An application process can tell if it was started as a service or not by looking at its execution context.
Once a service process indicates it's ready using the READY syscall, other processes will be able to connect to this service.
A connection essentially consists of a service socket between a service and another process called its client.
When a process wants to connect to a service, it uses the CONNECT_SERVICE to send a connection request to this service.
The service process then receives the request through the SERVICE_CONN_REQUEST.
It is expected to answer under a short delay specified in the registry's system.processes.service_answer_delay key (2000 ms by default).
If the service refuses the connection, it provides its answer through the REJECT_SERVICE_CONN syscall, and the procedure stops here.
Else, it accepts it through the ACCEPT_SERVICE_CONN syscall.
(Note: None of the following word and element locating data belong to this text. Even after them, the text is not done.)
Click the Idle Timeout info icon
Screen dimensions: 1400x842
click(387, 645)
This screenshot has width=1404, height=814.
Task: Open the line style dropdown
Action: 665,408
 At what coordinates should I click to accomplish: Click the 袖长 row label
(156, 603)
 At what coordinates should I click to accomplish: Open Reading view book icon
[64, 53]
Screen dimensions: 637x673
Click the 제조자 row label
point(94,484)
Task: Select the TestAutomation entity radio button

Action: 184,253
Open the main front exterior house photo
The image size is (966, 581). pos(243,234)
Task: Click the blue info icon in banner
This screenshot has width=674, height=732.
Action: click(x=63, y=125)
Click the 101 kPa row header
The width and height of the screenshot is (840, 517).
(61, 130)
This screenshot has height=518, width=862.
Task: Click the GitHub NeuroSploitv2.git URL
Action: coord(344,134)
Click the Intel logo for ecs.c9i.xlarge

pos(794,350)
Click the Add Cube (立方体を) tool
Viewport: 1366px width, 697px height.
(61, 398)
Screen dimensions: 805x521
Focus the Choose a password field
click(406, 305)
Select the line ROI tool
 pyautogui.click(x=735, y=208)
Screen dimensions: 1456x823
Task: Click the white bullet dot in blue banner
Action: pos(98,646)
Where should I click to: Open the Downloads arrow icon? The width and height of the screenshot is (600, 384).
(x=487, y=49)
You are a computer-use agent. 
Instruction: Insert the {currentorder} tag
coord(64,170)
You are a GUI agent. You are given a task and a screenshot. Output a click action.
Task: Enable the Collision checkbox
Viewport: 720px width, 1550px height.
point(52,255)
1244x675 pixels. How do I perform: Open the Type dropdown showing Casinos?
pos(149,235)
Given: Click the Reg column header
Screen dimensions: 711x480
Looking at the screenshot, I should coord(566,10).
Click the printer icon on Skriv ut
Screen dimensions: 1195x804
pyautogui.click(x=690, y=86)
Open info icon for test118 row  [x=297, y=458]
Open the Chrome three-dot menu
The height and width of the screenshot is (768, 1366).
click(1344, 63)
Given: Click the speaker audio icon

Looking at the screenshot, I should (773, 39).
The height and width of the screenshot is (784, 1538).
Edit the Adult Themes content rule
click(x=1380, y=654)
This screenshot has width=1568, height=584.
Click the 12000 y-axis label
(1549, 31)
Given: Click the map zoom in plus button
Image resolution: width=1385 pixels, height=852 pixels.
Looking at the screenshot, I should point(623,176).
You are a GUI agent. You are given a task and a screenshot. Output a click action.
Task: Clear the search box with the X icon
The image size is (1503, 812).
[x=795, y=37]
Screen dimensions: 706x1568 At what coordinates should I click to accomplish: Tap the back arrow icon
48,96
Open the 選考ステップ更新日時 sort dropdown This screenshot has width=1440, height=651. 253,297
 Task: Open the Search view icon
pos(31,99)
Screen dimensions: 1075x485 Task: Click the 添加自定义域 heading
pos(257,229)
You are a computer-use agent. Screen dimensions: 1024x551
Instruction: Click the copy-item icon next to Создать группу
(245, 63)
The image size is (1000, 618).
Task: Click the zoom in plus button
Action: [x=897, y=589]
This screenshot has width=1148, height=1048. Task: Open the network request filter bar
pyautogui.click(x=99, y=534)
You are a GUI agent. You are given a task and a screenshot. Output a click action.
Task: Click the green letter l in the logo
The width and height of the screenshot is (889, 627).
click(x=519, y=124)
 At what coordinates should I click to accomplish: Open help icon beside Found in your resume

A new thread is then created in the service's process, and the signal returns with a code indicating if the current thread is the one that was just created.
The service and its client(s) communicate through the service socket created during the connection.
The different message formats a client can send to a service are a called the service's methods, while the different message formats the service may send to a client are called the service's notifications.
A service process' main thread is called its dispatcher threads, while threads created using the ACCEPT_SERVICE_CONN syscall are called client threads.
The service cannot terminate a connection by itself.
If a client thread terminates brutally, the SERVICE_SERVER_QUITTED signal will be sent to its client.
Only clients can properly close a connection to a service, using the END_SERVICE_CONN syscall. The service socket is then immediatly closed (on both the client and the thread's side).
The service then receives the SERVICE_CLIENT_QUITTED signal.
If the client terminates brutally (before the connection was properly ended), the client thread receives the SERVICE_CLIENT_CLOSED signal.
When a client thread receives on these two signals, it is expected to end as soon as possible (though there is no time limit).
System services are run by the system and get access to special system calls and signals that aren't available otherwise.
They also have a specific process identifier (PID) to identify them easily.
You can find the list of all system services in the related directory.
An application can enable communication to and from other applications using a service.
For instance, let's consider two applications, A and B. If A wants to be able to be contacted by other applications (such as B), it sets up a service and subscribes to it. Then, when B sends a message to the service, it is forwarded to A through a notification by the service itself.
It can also work the other way: B subscribes to the service, and when A wants to contact B, it simply sends a message to B.
The downside of this structure is that latency is approximately doubled compared to a direct A-B communication. But as they use messages and notifications, which are based on hardware interrupts, the latency is extremely low, mainly composed of the time the kernel spends to ensure the communication between A and the service and then the service and B (or the other way around) is allowed.
Although this method works fine for small pieces of data, it isn't suited for transmitting large chunks in a performant way. For that purpose, A can share a memory segment with the service, who shares it in turn to B (with restricted permissions if required).
Note that this only applies to different applications ; processes from a same application can communicate directly through IPC.